THE DEFENCE OF AMBERRY PARVA.

Amberry Parva certainly existed before SHAKSPEARE's time, but I doubt
if SHAKSPEARE ever saw it. For which he was so much the poorer, seeing
that Amberry is a faithful microcosm of much of England.

Thomas Fallow, Aaron West and George Hangar are all friends of mine.
Though still comparative youthful, they are the shining lights of the
Amberry Rural Council, self-trained to face a crisis or an emergency
with calm and steady bearing. When I came upon them last week they were
seated about the bench outside the door of "The Three Cups." A fourth
man--a small hairy stranger--was addressing them.

Thomas Fallow motioned me to halt.

"We're consultin'," he explained, "with Mr.

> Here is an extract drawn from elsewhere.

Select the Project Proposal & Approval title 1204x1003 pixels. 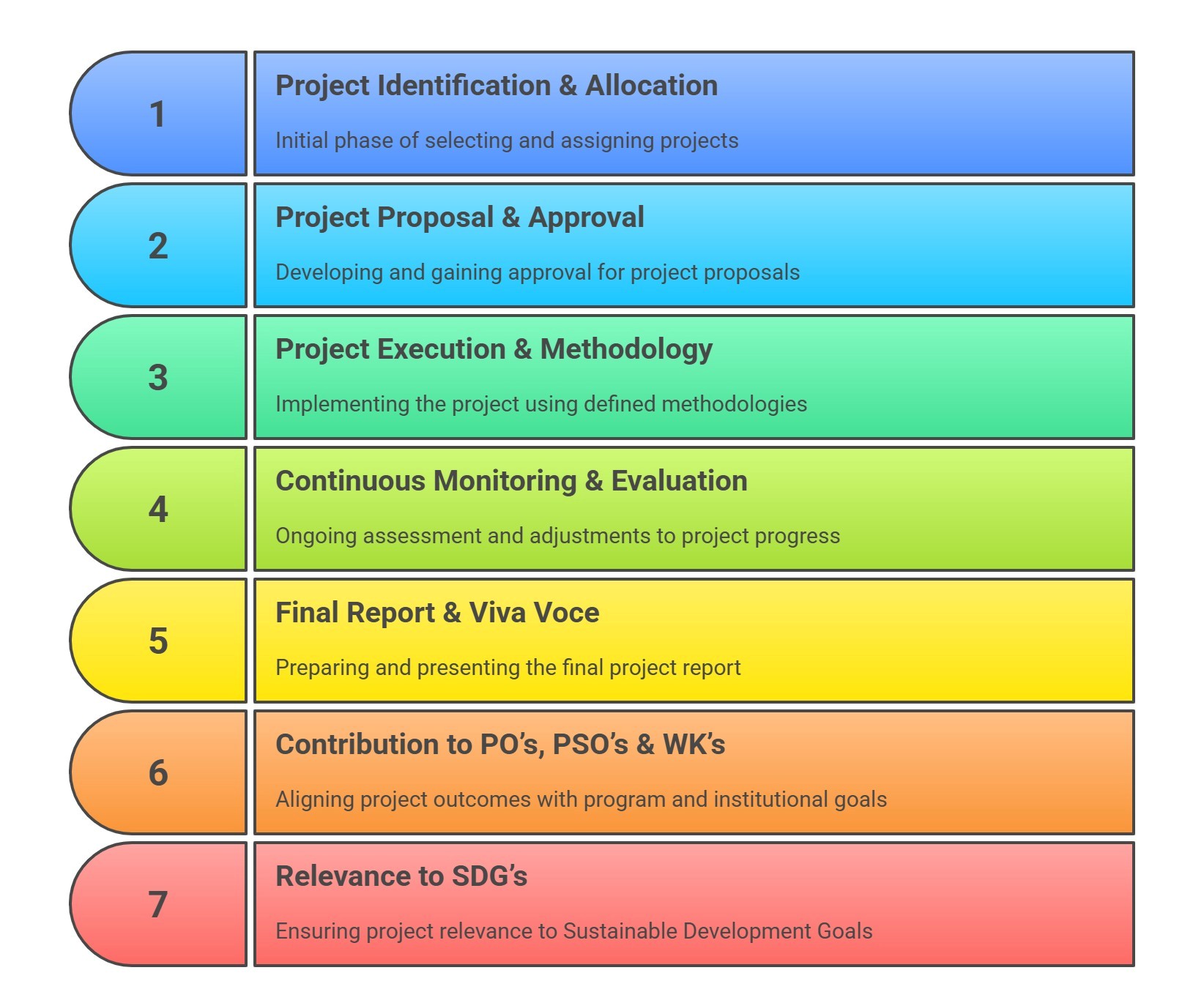[x=459, y=217]
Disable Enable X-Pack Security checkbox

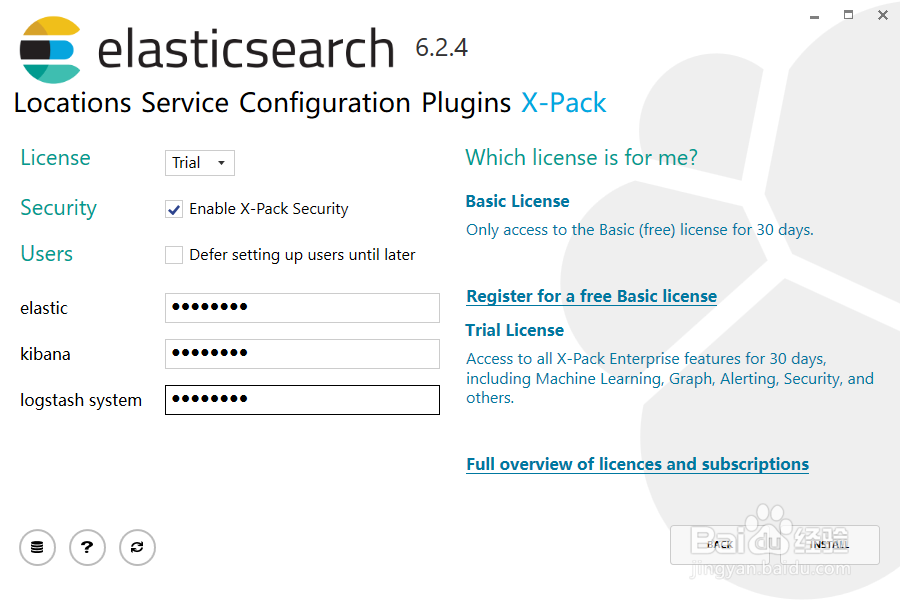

Chittenden as keeps the
baccy-shop in Wream."

Now Wream is a shade--the merest shade--more important (in its own
esteem) than Amberry. It sits astride the same high road that the
Romans carved seawards a thousand-odd years ago, and supplies us with
newspapers, telegrams and gossip. While we score in the possession of
two tin chapels to their one, we writhe inwardly over a Diamond Jubilee
Fountain which we cannot hope to surpass.

"Mr. Chittenden," pursued Thomas, "brings noos."

"Good news?" I asked.

Mr. Chittenden, like the Eldest Oyster, shook his heavy head.

"I 'eard it from a natteralized German two days ago. It seems that
they're goin' to make a fresh dash with invisible Zeppelins. Once they
can _e_-vade the ships that's watchin'----"

He left the sentence unfinished.

"Consequence o' which," said George Hangar, "we've gone an' made
ourselves into an Informal Committee o' Defence, same as sits night an'
day in the War Office in London. An' the question before the meetin'
is, what's to be done if some fine day we wakes up to find a couple o'
thousand black 'elmets marchin' down the main road?"

"Ambush 'em," said Thomas Fallow definitely. "Told you so afore. Lie
be'ind the 'edges an' pick 'em off. My old rook-rifle'd roll 'em over
proper. Shoot straight an' keep on shootin'."

Aaron made a scornful noise in his throat.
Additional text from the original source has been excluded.